Woow… 2021, finally the year has come when I actually do not have to look for a timetable or for my lost books or to recall what the lecturer said in the last class. It is an interesting year since even Facebook told me that I left the University as if I needed to be reminded. Facebook was like “You left Murang’a University.” Thank you Facebook, it is not like I sleepwalked out of campus, but am grateful for the reminder.
Although I did not like what facebook was reminding me, I must admit that what it said was the truth. I am not in any kind of denial, am actually excited about the whole experience. I must also admit that in as much as I usually have an answer to where I see myself in five or ten years time, these years always seemed so far, so much far that they would never actually come. Jokes on me. The future that was far away is now here with me, looking at me and asking, “now what?”

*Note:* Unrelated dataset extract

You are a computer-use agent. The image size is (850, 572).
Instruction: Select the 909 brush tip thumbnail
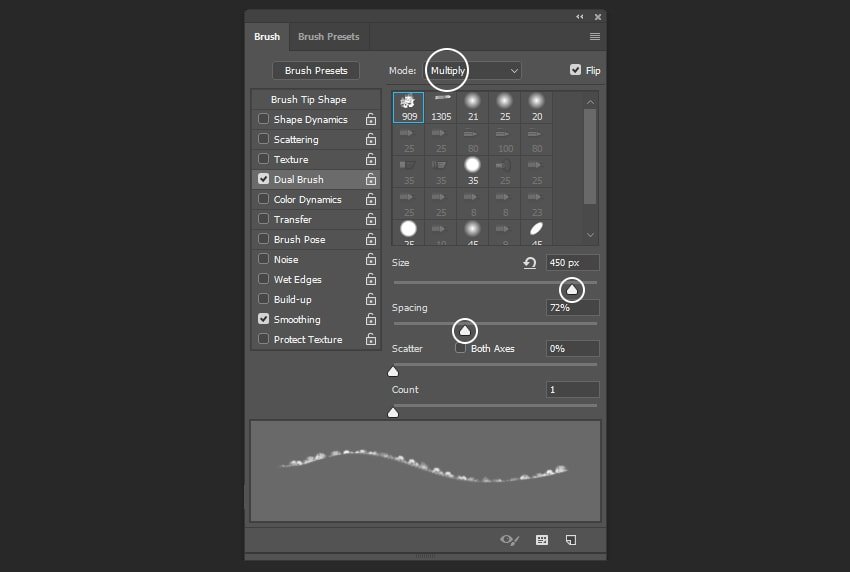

The other interesting thing about this year is that although people are not saying it, they expect you to have a direction for your life. They know you know where you are headed and what you want to do with yourself. There is actually no teacher or lecturer or even parent to tell you that the move you are about to make is a wrong one. There is no one to tell you what to do and I have been craving this freedom for the longest time. But what is freedom anyway, it is not as it seemed to be when I was in highschool. Freedom is costly, freedom doesn’t leave out room for consequences, freedom is accountability and responsibility in disguise.
Freedom revolved around the lines of dating, curfews, dresscode and more petty things as such when I was in highschool. Now that I am “free,” I actually do not think I am free to date whoever I want, I actually do not want to date for the sake of it. For every outfit I choose or date I go to, I sort of feel like my future kids are asking if that man is the best daddy I could get them; I know it is crazy. Every time I choose an outfit, there’s the voice in me that asks if that outfit would bring glory to God. And every time I think of extending my stay at a place or go home quite late, there are questions of whether it is even worth it.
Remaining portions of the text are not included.